HELP FOR PARENTS WITH STRONG-WILLED, OUT-OF-CONTROL CHILDREN AND ADOLESCENTS

Education and Counseling for Individuals Affected by Oppositional Defiant Disorder and ADHD

Defiant Children Who Refuse To Do Homework: 30 Tips For Parents

How many times have you said something like, “My child can focus on TV, movies or video games for hours, but getting her to complete homework is like pulling teeth”?

Kids, even defiant ones, usually don’t consciously choose to fail. Yet, your child refuses to do her homework, which causes her to fail. Neither you nor your child know why she is sabotaging herself.

Most moms and dads struggle with getting their youngster to complete homework after school.  Rarely is a kid ever eager to get back to work when she returns home from a long day in the classroom. To minimize “homework battles” (i.e., parent-child conflict over homework), you need to understand why your child is resistant to doing homework in the first place. 

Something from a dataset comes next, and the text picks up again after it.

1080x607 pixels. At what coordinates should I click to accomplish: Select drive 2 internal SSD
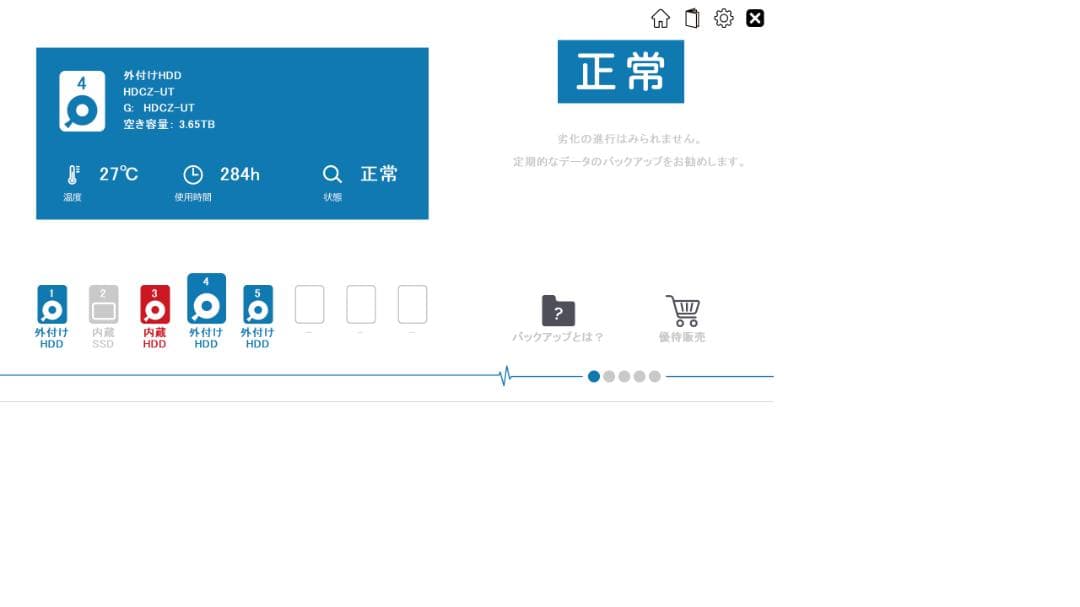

Here are just a few possibilities:
  • Your child doesn’t understand the work and needs some extra help. It’s possible that your youngster doesn’t want to do his homework because he really needs help.  Also, it can be challenging for moms and dads to accept that their youngster might need help with homework, because there is often a stigma attached to kids who need tutoring. 
  • Your child is addicted to TV and video games. Moms and dads often find it very difficult to limit these activities. But, understand that playing video games and watching TV doesn’t relax a youngster’s brain.  In fact, it actually over-stimulates the brain and makes it harder for him to learn and retain information.  Too much of watching TV and playing video games contributes to your youngster struggling with school and homework in more ways than one.
  • Your child is exhausted from a long day at school. In the last 10 to 20 years, the needs of kids have not changed, however the pace of life has.  Most moms and dads are busy and have very little down time, which inevitably means that the youngster ends up with less down time too.  He is going to be less likely to be motivated to work when there is chaos all around him.  
  • Your child is not sleeping enough. Sleep is one of the most under-appreciated needs in our society today. When a child doesn’t get enough sleep, it can cause him to be sick more often, lose focus, and have more emotional issues. Kids often need a great deal more sleep than they usually get.  
  • Your child is over-booked with other activities. Moms and dads want their youngster to develop skills other than academics. Because of this, they often sign-up their youngster for extracurricular activities (e.g., sports or arts).  
  • Your child is overwhelmed by your expectations. Moms and dads want their youngster to be well-rounded and to get ahead in life.  Along with this comes getting good grades.  All these expectations can put a lot of pressure on your youngster and may cause him to become burned-out and want to find an escape.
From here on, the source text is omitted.